>>
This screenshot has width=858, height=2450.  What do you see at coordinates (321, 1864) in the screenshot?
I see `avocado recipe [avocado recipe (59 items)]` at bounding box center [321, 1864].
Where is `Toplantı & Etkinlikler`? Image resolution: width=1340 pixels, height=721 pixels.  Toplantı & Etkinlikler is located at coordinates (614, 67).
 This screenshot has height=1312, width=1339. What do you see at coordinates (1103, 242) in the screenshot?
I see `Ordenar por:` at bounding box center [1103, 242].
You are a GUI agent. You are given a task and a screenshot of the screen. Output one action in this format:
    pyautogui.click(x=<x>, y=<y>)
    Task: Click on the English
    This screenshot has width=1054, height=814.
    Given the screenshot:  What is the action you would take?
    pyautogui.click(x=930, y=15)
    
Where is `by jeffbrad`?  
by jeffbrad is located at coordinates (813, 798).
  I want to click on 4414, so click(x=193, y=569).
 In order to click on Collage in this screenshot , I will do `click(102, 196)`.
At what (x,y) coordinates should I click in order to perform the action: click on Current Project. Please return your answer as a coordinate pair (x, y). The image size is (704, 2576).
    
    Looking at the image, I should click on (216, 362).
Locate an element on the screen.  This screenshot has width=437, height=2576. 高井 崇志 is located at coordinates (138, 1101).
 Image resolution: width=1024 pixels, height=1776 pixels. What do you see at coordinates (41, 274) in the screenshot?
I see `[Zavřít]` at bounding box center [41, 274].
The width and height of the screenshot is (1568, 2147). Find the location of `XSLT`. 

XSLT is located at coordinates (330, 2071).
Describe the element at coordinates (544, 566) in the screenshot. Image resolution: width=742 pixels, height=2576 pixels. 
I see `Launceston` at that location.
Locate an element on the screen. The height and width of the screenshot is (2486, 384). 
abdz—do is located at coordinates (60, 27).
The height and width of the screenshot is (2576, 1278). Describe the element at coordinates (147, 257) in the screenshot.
<<
Work required: Pick out every line in the items above that contains the string "resolution", and copy those lines. Case counts.

Exercise answer:
Where is `Toplantı & Etkinlikler`? Image resolution: width=1340 pixels, height=721 pixels.  Toplantı & Etkinlikler is located at coordinates (614, 67).
 Image resolution: width=1024 pixels, height=1776 pixels. What do you see at coordinates (41, 274) in the screenshot?
Describe the element at coordinates (544, 566) in the screenshot. Image resolution: width=742 pixels, height=2576 pixels. 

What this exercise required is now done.